▸ **EXERCISE DETAILS**
Print every one of the rows below again, word for word, with nothing changed, added or left out.

▸ **PROVIDED DATA**
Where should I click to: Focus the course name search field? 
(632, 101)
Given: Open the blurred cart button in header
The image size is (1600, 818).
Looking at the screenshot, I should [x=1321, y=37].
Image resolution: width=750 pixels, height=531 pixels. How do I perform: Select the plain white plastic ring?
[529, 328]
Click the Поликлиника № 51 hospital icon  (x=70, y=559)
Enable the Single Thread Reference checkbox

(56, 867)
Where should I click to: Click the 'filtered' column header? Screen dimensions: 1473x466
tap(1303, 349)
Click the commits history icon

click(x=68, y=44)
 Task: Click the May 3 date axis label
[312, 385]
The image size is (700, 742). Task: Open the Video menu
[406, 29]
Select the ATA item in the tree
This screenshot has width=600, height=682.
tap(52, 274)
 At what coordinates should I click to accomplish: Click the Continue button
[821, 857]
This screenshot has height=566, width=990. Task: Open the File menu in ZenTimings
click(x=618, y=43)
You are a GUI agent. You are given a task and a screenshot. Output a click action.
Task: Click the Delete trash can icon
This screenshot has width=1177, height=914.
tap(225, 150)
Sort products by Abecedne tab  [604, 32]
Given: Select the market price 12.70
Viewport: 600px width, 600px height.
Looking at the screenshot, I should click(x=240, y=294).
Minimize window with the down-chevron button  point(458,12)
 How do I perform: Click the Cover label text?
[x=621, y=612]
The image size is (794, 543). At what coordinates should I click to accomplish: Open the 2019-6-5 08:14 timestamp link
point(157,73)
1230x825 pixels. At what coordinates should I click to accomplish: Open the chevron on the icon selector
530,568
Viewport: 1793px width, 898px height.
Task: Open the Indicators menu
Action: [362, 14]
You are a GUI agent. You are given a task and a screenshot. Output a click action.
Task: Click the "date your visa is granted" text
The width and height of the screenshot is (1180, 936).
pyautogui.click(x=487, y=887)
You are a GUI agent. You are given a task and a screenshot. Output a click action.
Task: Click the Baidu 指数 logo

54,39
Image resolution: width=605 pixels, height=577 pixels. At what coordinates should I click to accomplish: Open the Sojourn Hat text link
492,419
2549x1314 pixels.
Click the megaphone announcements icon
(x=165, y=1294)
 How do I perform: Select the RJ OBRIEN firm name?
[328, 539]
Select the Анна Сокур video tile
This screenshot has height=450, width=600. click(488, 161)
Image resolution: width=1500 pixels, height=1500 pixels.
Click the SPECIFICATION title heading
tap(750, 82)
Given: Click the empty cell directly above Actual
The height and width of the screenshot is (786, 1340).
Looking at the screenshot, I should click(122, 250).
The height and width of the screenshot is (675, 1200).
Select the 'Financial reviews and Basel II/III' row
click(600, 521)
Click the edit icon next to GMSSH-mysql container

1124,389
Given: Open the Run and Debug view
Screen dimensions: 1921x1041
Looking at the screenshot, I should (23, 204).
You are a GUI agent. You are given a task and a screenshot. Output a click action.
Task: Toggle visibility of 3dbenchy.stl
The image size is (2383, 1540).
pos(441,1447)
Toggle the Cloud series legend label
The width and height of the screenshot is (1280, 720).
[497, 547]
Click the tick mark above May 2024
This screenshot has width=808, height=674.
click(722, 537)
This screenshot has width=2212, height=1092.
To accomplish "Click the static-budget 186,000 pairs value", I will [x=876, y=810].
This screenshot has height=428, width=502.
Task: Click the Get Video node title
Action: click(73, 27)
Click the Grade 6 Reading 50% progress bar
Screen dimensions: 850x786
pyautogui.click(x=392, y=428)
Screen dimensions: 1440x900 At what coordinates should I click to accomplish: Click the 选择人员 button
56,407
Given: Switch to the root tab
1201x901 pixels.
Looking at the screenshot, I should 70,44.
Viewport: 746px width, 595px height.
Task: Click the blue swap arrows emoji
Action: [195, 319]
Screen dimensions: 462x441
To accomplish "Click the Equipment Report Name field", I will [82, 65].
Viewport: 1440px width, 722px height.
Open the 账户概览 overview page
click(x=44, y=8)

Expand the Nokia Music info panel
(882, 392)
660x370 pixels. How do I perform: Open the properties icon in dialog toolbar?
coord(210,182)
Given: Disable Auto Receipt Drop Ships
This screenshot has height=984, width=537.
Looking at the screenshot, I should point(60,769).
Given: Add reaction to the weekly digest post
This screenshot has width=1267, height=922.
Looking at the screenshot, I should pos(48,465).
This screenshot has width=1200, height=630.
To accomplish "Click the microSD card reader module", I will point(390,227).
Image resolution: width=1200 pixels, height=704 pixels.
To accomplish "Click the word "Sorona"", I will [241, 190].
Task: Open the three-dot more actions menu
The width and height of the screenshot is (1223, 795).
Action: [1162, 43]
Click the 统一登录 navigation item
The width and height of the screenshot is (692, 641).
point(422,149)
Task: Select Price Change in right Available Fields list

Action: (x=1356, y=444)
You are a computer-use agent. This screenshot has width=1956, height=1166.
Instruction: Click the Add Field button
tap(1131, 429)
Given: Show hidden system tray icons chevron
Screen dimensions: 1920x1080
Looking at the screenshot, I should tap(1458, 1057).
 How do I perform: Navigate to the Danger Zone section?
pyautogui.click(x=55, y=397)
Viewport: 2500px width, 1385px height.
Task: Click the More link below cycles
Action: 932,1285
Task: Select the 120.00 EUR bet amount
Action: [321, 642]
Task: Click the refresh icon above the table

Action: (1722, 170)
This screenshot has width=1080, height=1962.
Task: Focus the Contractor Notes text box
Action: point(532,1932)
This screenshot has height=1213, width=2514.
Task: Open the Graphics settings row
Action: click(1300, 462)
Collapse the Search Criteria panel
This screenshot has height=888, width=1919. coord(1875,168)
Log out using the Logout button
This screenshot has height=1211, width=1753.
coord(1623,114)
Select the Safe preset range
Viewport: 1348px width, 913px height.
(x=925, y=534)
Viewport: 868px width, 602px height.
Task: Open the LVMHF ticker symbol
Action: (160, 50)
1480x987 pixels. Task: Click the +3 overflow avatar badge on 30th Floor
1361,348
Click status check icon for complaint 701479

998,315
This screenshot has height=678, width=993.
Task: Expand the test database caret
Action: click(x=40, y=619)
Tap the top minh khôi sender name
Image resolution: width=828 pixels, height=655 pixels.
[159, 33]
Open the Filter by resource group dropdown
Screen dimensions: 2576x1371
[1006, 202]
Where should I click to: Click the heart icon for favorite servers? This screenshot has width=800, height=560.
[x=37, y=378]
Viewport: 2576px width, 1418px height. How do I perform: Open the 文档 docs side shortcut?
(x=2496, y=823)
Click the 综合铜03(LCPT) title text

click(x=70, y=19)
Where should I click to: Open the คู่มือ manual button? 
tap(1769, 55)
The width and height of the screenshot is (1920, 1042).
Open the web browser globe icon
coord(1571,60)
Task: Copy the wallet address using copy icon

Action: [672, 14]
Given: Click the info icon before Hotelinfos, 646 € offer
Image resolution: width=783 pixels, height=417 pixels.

▸ **EXPECTED ANSWER**
Where should I click to: Focus the course name search field? 
(632, 101)
Given: Open the blurred cart button in header
The image size is (1600, 818).
Looking at the screenshot, I should [x=1321, y=37].
Image resolution: width=750 pixels, height=531 pixels. How do I perform: Select the plain white plastic ring?
[529, 328]
Click the Поликлиника № 51 hospital icon  (x=70, y=559)
Enable the Single Thread Reference checkbox

(56, 867)
Where should I click to: Click the 'filtered' column header? Screen dimensions: 1473x466
tap(1303, 349)
Click the commits history icon

click(x=68, y=44)
 Task: Click the May 3 date axis label
[312, 385]
The image size is (700, 742). Task: Open the Video menu
[406, 29]
Select the ATA item in the tree
This screenshot has width=600, height=682.
tap(52, 274)
 At what coordinates should I click to accomplish: Click the Continue button
[821, 857]
This screenshot has height=566, width=990. Task: Open the File menu in ZenTimings
click(x=618, y=43)
You are a GUI agent. You are given a task and a screenshot. Output a click action.
Task: Click the Delete trash can icon
This screenshot has width=1177, height=914.
tap(225, 150)
Sort products by Abecedne tab  [604, 32]
Given: Select the market price 12.70
Viewport: 600px width, 600px height.
Looking at the screenshot, I should click(x=240, y=294).
Minimize window with the down-chevron button  point(458,12)
 How do I perform: Click the Cover label text?
[x=621, y=612]
The image size is (794, 543). At what coordinates should I click to accomplish: Open the 2019-6-5 08:14 timestamp link
point(157,73)
1230x825 pixels. At what coordinates should I click to accomplish: Open the chevron on the icon selector
530,568
Viewport: 1793px width, 898px height.
Task: Open the Indicators menu
Action: [362, 14]
You are a GUI agent. You are given a task and a screenshot. Output a click action.
Task: Click the "date your visa is granted" text
The width and height of the screenshot is (1180, 936).
pyautogui.click(x=487, y=887)
You are a GUI agent. You are given a task and a screenshot. Output a click action.
Task: Click the Baidu 指数 logo

54,39
Image resolution: width=605 pixels, height=577 pixels. At what coordinates should I click to accomplish: Open the Sojourn Hat text link
492,419
2549x1314 pixels.
Click the megaphone announcements icon
(x=165, y=1294)
 How do I perform: Select the RJ OBRIEN firm name?
[328, 539]
Select the Анна Сокур video tile
This screenshot has height=450, width=600. click(488, 161)
Image resolution: width=1500 pixels, height=1500 pixels.
Click the SPECIFICATION title heading
tap(750, 82)
Given: Click the empty cell directly above Actual
The height and width of the screenshot is (786, 1340).
Looking at the screenshot, I should click(122, 250).
The height and width of the screenshot is (675, 1200).
Select the 'Financial reviews and Basel II/III' row
click(600, 521)
Click the edit icon next to GMSSH-mysql container

1124,389
Given: Open the Run and Debug view
Screen dimensions: 1921x1041
Looking at the screenshot, I should (23, 204).
You are a GUI agent. You are given a task and a screenshot. Output a click action.
Task: Toggle visibility of 3dbenchy.stl
The image size is (2383, 1540).
pos(441,1447)
Toggle the Cloud series legend label
The width and height of the screenshot is (1280, 720).
[497, 547]
Click the tick mark above May 2024
This screenshot has width=808, height=674.
click(722, 537)
This screenshot has width=2212, height=1092.
To accomplish "Click the static-budget 186,000 pairs value", I will [x=876, y=810].
This screenshot has height=428, width=502.
Task: Click the Get Video node title
Action: click(73, 27)
Click the Grade 6 Reading 50% progress bar
Screen dimensions: 850x786
pyautogui.click(x=392, y=428)
Screen dimensions: 1440x900 At what coordinates should I click to accomplish: Click the 选择人员 button
56,407
Given: Switch to the root tab
1201x901 pixels.
Looking at the screenshot, I should 70,44.
Viewport: 746px width, 595px height.
Task: Click the blue swap arrows emoji
Action: [195, 319]
Screen dimensions: 462x441
To accomplish "Click the Equipment Report Name field", I will [82, 65].
Viewport: 1440px width, 722px height.
Open the 账户概览 overview page
click(x=44, y=8)

Expand the Nokia Music info panel
(882, 392)
660x370 pixels. How do I perform: Open the properties icon in dialog toolbar?
coord(210,182)
Given: Disable Auto Receipt Drop Ships
This screenshot has height=984, width=537.
Looking at the screenshot, I should point(60,769).
Given: Add reaction to the weekly digest post
This screenshot has width=1267, height=922.
Looking at the screenshot, I should pos(48,465).
This screenshot has width=1200, height=630.
To accomplish "Click the microSD card reader module", I will point(390,227).
Image resolution: width=1200 pixels, height=704 pixels.
To accomplish "Click the word "Sorona"", I will [241, 190].
Task: Open the three-dot more actions menu
The width and height of the screenshot is (1223, 795).
Action: [1162, 43]
Click the 统一登录 navigation item
The width and height of the screenshot is (692, 641).
point(422,149)
Task: Select Price Change in right Available Fields list

Action: (x=1356, y=444)
You are a computer-use agent. This screenshot has width=1956, height=1166.
Instruction: Click the Add Field button
tap(1131, 429)
Given: Show hidden system tray icons chevron
Screen dimensions: 1920x1080
Looking at the screenshot, I should tap(1458, 1057).
 How do I perform: Navigate to the Danger Zone section?
pyautogui.click(x=55, y=397)
Viewport: 2500px width, 1385px height.
Task: Click the More link below cycles
Action: 932,1285
Task: Select the 120.00 EUR bet amount
Action: [321, 642]
Task: Click the refresh icon above the table

Action: (1722, 170)
This screenshot has width=1080, height=1962.
Task: Focus the Contractor Notes text box
Action: point(532,1932)
This screenshot has height=1213, width=2514.
Task: Open the Graphics settings row
Action: click(1300, 462)
Collapse the Search Criteria panel
This screenshot has height=888, width=1919. coord(1875,168)
Log out using the Logout button
This screenshot has height=1211, width=1753.
coord(1623,114)
Select the Safe preset range
Viewport: 1348px width, 913px height.
(x=925, y=534)
Viewport: 868px width, 602px height.
Task: Open the LVMHF ticker symbol
Action: (160, 50)
1480x987 pixels. Task: Click the +3 overflow avatar badge on 30th Floor
1361,348
Click status check icon for complaint 701479

998,315
This screenshot has height=678, width=993.
Task: Expand the test database caret
Action: click(x=40, y=619)
Tap the top minh khôi sender name
Image resolution: width=828 pixels, height=655 pixels.
[159, 33]
Open the Filter by resource group dropdown
Screen dimensions: 2576x1371
[1006, 202]
Where should I click to: Click the heart icon for favorite servers? This screenshot has width=800, height=560.
[x=37, y=378]
Viewport: 2576px width, 1418px height. How do I perform: Open the 文档 docs side shortcut?
(x=2496, y=823)
Click the 综合铜03(LCPT) title text

click(x=70, y=19)
Where should I click to: Open the คู่มือ manual button? 
tap(1769, 55)
The width and height of the screenshot is (1920, 1042).
Open the web browser globe icon
coord(1571,60)
Task: Copy the wallet address using copy icon

Action: [672, 14]
Given: Click the info icon before Hotelinfos, 646 € offer
Image resolution: width=783 pixels, height=417 pixels.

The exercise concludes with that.